• [Extract]
╭──

When I first met Pete Kadens, I was a student in Professor Boyd’s “Managing for Sustainability 300” course and he was a guest speaker that had graduated from Bucknell in the year 2000. Reading his credentials in the syllabus, he sounded like an average business suit guy that was going to talk with us about how to be “successful” after graduation with finding the right job and all that jazz. However, all of that dissipated when I saw this guy come in wearing a t-shirt and jeans as he sat down on the desk in front of us. He was extremely relatable, down to Earth, and humble! He went through the MGMT 101 course that we’ve all either went through or heard about and said “It was a stressful awesome horrible time that taught me a lot.” One would’ve never have guessed that Pete was the Co-Founder of SoCore Energy LLC in 2008 and had been its adviser since 2015 and also served as President and Chief Sales Officer. This was a company that he was already (and remorsefully) moving on from the same week he was presenting to us. He founded Acquirent and served as its Chief Executive Officer responsible for overseeing all aspects of Acquirent including recruitment, process engineering, and business development. He was also in charge of the development of the client roster that included Staples
What was impactful for me about his business was that he is a leader in the American “Green Movement” and had the foresight to guide his company, SoCore Energy, to be a fast growing, venture backed solar energy firm that was the first company to pioneer the rental of solar equipment to the masses. SoCore’s customers include Walgreens, JC Penney, and Lowes stores. He co-founded the company with well known Bucknell alum, Glen Tullman, who is currently the CEO of Allscripts, the largest Electronic Medical Record company in the United States. Prior to SoCore Pete was the founder and CEO of Acquirent, an outsourced sales company that Pete and his team grew to be ranked the #1 outsourced sales company in the United States.

╰──

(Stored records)
╭──

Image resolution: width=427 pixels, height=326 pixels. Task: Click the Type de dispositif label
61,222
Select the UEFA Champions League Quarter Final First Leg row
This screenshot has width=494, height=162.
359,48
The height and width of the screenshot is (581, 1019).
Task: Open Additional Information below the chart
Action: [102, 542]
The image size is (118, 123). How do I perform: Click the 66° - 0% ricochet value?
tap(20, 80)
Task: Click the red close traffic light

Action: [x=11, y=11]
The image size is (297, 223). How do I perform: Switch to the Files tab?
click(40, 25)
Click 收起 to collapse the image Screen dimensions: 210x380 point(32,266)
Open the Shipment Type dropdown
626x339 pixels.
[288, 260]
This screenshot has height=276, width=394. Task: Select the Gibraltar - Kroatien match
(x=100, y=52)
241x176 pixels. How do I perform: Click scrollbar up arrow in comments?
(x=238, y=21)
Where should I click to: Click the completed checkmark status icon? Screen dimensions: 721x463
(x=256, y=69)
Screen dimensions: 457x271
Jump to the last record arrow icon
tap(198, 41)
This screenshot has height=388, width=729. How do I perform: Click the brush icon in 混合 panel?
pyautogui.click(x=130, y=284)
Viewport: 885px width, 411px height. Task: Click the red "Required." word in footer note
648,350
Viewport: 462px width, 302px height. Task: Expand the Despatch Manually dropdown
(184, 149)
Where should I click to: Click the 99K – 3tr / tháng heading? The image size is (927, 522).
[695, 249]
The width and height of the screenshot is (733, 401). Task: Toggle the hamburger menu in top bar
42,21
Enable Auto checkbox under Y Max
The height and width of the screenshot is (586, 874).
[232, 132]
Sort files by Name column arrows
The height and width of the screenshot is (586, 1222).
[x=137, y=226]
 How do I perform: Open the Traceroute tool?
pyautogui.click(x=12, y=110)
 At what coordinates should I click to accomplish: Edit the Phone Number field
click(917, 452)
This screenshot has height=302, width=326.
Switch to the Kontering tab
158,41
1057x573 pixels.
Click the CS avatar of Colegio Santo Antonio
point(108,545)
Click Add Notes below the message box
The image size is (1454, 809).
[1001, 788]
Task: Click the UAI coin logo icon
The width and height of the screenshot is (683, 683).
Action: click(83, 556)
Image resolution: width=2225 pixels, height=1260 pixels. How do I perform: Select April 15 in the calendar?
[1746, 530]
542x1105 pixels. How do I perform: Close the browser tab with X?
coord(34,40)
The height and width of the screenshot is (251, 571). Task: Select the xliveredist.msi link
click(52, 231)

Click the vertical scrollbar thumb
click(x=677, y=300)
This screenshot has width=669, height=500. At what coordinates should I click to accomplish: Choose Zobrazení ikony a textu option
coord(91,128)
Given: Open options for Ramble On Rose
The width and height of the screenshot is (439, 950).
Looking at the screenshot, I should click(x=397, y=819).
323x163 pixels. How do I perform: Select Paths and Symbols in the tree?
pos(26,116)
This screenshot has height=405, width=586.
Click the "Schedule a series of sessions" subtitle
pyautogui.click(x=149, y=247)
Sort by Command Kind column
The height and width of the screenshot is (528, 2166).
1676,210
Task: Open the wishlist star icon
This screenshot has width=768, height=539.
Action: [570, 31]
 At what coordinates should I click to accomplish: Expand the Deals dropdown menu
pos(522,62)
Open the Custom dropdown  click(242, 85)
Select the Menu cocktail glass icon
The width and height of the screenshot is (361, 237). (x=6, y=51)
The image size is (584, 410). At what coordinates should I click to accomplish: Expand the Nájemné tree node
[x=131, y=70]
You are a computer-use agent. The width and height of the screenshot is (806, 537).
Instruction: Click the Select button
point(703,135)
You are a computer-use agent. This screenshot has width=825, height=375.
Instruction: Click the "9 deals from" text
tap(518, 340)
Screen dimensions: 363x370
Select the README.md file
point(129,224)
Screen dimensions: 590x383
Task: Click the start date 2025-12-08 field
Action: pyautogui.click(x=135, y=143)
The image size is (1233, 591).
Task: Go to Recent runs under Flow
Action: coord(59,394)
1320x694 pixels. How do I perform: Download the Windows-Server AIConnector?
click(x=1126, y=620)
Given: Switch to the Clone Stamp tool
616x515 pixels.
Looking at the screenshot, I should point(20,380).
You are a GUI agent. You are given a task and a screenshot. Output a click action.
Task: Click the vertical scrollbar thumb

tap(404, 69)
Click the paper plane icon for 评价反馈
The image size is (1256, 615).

╰──

• [Task 1]
List every company named in the piece about Pete Kadens.
• [Task 2]
Write a continuation of the piece about Pete Kadens, starting after its final sentence.

• [Task response 1]
SoCore Energy LLC, Acquirent, Staples, Walgreens, JC Penney, Lowes, Allscripts

• [Task response 2]
However, what was impactful for me about him as a human was his humility and servitude beyond being a businessman. So often we hear of the “privileged children” of CEO’s being spoiled with BMW’s or unGodly amounts of money and possessions in mansions that never see the struggles of life. Peter told us how he was taking his daughter through rural Appalachia (my homelands) to show her how blessed she is to live how she does and how it is the responsibility of people in their position to help those in need. He explained how he was personally involved in starting philanthropic initiatives in his city that host holiday quality banquets for homeless people and I could just hear the Kantian sense of duty in his voice like, it wasn’t a thing to be bragged about in what he did, it was just a good and valid thing to do because he could. Fortunately, Pete will be speaking again on campus this week and I hope to be able to reconnect with the man and highly recommend others doing so. He gives me hope that someone who started off at the MGMT 101 class level could go on to do so much while retaining one’s moral compass and using it to guide philanthropic decisions. It’s truly inspiring.